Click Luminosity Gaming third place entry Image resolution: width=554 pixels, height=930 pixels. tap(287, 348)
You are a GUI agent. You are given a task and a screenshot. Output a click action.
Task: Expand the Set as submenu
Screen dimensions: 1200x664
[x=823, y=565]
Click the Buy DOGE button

-- -- --

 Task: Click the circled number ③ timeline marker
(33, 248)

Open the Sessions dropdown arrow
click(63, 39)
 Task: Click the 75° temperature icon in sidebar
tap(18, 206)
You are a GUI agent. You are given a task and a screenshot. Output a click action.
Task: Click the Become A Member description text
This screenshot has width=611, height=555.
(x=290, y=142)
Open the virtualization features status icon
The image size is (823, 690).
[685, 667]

-- -- --

## [WORK TO COMPLETE]
In the data above, find the line with "Click Luminosity Gaming" and the line with "Click the Buy DOGE button". Retype both, plus every line between them, exactly.

## [ANSWER SPACE]
Click Luminosity Gaming third place entry Image resolution: width=554 pixels, height=930 pixels. tap(287, 348)
You are a GUI agent. You are given a task and a screenshot. Output a click action.
Task: Expand the Set as submenu
Screen dimensions: 1200x664
[x=823, y=565]
Click the Buy DOGE button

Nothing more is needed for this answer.